= Link concordance =

Link equivalence relation weaker than isotopy but stronger than homotopy

In mathematics, two links $L_0 \subset S^n$ and $L_1 \subset S^n$ are concordant if there exists an embedding $f : L_0 \times [0,1] \to S^n \times [0,1]$ such that $f(L_0 \times \{0\}) = L_0 \times \{0\}$ and $f(L_0 \times \{1\}) = L_1 \times \{1\}$.

By its nature, link concordance is an equivalence relation. It is weaker than isotopy, and stronger than homotopy: isotopy implies concordance implies homotopy. A link is a slice link if it is concordant to the unlink.

== Concordance invariants ==
A function of a link that is invariant under concordance is called a concordance invariant.

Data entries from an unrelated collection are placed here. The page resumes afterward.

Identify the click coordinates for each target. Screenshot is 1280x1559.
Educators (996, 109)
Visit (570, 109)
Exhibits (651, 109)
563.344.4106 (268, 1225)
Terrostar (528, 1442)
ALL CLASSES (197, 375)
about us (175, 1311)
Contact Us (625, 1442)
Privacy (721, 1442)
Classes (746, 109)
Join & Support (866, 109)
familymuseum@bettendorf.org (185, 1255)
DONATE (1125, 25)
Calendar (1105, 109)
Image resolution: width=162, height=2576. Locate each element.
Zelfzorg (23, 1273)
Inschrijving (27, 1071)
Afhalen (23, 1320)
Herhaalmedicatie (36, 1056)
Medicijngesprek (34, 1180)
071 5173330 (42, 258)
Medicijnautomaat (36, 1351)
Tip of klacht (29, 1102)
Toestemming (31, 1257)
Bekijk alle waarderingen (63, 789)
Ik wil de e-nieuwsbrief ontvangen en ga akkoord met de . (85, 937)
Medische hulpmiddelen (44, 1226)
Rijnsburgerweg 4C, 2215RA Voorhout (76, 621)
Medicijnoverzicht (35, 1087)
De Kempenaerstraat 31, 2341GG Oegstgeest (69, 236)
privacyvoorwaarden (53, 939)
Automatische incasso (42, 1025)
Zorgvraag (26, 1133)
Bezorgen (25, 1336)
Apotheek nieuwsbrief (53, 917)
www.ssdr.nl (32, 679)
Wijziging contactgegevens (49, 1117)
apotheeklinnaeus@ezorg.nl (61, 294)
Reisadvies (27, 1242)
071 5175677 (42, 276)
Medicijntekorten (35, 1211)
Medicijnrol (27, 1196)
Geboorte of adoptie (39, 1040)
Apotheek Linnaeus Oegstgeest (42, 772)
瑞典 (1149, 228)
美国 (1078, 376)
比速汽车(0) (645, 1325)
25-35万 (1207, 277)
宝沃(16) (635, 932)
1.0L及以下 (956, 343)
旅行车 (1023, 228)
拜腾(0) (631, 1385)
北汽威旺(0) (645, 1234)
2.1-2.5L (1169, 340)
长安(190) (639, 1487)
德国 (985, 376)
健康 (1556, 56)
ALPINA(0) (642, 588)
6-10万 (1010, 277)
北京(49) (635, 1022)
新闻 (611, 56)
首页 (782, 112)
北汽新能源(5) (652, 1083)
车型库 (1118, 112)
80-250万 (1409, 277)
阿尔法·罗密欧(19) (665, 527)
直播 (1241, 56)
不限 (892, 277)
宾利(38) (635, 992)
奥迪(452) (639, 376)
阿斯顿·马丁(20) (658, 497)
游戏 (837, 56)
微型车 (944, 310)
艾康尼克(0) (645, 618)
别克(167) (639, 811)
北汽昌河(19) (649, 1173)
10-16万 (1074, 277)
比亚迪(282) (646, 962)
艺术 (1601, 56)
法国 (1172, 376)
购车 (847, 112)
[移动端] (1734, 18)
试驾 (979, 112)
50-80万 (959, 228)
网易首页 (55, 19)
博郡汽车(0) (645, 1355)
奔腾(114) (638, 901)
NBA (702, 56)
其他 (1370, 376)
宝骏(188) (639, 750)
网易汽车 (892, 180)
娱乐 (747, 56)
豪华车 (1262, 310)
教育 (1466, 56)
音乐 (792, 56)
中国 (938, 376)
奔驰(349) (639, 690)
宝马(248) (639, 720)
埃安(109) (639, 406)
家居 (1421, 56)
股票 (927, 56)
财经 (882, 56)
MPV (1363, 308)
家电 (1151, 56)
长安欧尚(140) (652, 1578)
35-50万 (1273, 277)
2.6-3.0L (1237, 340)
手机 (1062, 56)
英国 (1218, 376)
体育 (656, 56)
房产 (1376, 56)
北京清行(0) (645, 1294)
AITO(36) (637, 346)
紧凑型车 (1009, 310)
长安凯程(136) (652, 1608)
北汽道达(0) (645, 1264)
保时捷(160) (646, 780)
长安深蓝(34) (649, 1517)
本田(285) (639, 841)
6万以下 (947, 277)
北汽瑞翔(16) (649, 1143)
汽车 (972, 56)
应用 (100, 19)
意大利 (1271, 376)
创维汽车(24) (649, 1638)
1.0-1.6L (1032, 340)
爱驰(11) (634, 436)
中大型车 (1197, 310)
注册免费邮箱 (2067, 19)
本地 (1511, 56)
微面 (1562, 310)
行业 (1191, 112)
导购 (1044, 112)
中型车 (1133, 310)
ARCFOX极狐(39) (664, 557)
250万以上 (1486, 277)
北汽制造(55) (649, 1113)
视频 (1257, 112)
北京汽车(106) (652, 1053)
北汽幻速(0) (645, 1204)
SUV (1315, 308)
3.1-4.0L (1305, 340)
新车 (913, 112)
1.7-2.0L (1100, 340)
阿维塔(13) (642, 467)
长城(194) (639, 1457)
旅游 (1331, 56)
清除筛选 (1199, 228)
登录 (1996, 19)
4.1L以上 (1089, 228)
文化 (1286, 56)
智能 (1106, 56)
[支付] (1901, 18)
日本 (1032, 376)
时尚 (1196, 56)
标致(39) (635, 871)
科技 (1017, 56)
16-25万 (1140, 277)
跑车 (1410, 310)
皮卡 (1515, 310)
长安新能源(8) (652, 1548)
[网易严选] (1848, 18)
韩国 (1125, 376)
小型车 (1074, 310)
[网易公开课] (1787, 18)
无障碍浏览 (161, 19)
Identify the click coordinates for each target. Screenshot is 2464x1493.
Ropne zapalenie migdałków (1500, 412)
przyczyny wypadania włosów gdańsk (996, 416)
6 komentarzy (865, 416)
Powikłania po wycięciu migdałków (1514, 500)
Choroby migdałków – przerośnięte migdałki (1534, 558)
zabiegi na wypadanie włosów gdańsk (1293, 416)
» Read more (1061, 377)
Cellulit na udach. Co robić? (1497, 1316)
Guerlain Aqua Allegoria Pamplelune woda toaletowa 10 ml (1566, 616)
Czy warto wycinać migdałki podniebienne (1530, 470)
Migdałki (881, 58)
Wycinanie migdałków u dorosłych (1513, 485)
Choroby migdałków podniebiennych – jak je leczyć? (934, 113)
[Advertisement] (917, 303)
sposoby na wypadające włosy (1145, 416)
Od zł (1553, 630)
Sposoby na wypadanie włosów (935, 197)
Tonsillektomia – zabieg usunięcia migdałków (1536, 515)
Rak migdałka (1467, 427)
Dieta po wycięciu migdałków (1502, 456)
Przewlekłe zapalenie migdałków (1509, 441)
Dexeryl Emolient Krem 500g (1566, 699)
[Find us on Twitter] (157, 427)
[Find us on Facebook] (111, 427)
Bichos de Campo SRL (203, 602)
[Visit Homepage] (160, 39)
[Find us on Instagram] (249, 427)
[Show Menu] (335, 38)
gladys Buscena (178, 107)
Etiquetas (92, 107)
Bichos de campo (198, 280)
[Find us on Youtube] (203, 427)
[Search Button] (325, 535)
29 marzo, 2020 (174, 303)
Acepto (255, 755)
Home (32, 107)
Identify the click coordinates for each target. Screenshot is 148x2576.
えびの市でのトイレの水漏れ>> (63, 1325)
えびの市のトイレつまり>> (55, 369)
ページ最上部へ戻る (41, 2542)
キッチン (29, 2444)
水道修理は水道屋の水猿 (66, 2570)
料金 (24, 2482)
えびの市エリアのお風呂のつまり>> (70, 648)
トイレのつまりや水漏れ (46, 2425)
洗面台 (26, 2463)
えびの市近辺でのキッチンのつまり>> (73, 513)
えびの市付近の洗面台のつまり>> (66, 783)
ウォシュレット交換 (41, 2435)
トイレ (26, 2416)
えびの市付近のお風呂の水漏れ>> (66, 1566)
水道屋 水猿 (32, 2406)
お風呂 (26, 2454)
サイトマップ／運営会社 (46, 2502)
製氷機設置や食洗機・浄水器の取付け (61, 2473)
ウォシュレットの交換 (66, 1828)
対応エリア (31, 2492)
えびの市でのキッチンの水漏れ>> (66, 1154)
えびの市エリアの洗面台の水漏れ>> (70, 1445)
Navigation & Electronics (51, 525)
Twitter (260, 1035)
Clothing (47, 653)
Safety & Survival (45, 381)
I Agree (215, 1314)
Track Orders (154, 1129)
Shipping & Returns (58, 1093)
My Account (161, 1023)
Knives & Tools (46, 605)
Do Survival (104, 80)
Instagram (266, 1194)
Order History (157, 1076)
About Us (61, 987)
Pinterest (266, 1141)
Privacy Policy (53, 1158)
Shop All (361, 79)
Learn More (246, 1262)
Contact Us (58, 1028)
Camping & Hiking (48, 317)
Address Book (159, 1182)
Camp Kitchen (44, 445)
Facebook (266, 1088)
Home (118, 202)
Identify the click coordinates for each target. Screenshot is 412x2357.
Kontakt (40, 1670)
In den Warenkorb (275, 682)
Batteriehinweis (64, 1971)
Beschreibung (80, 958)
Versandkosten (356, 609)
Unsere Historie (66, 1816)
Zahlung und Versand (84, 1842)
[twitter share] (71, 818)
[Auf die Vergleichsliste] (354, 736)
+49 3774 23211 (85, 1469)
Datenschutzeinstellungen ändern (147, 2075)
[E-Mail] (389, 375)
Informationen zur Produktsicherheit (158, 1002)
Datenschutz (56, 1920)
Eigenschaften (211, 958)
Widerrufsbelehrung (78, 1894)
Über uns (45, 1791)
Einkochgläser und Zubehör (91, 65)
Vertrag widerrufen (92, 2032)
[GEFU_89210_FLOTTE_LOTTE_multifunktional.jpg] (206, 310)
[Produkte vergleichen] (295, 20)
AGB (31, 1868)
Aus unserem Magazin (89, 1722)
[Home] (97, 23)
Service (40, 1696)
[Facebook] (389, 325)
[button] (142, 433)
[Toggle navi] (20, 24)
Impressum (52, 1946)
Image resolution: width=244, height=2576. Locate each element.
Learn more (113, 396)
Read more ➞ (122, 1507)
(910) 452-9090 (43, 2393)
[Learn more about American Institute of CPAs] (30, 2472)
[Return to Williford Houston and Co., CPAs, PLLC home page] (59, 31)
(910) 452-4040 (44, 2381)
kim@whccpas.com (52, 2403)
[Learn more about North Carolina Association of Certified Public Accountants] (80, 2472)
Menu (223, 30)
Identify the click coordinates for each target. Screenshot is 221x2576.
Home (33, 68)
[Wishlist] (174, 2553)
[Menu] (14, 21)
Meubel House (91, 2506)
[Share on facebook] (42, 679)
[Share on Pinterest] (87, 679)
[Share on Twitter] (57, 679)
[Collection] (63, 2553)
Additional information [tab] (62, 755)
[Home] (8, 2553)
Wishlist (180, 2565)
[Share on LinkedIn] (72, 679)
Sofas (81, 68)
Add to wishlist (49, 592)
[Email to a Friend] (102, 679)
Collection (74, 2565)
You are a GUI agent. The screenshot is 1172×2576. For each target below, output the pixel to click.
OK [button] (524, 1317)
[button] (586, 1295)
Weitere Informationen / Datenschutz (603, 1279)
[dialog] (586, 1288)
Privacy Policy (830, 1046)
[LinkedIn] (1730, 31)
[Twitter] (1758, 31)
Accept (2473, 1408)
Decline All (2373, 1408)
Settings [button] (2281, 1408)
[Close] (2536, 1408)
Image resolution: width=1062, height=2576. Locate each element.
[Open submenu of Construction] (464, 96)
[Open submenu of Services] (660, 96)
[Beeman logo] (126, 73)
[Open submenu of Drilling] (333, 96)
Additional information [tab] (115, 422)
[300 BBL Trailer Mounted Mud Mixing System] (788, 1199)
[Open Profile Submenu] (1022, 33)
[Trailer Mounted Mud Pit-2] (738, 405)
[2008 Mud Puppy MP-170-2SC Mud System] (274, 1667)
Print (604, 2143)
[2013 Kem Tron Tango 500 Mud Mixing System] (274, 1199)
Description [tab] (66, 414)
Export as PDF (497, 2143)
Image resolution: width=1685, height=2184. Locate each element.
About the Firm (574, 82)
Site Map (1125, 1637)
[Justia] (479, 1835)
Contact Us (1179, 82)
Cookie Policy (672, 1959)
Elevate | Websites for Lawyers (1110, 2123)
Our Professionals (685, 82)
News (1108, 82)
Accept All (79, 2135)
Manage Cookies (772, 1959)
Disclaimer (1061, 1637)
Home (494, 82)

The linking number of any two components of a link is one of the most elementary concordance invariants. The signature of a knot is also a concordance invariant. A subtler concordance invariant are the Milnor invariants, and in fact all rational finite type concordance invariants are Milnor invariants and their products, though non-finite type concordance invariants exist.

== Higher dimensions ==
One can analogously define concordance for any two submanifolds $M_0, M_1 \subset N$. In this case one considers two submanifolds concordant if there is a cobordism between them in $N \times [0,1],$ i.e., if there is a manifold with boundary $W \subset N \times [0,1]$ whose boundary consists of $M_0 \times \{0\}$ and $M_1 \times \{1\}.$

This higher-dimensional concordance is a relative form of cobordism – it requires two submanifolds to be not just abstractly cobordant, but "cobordant in N".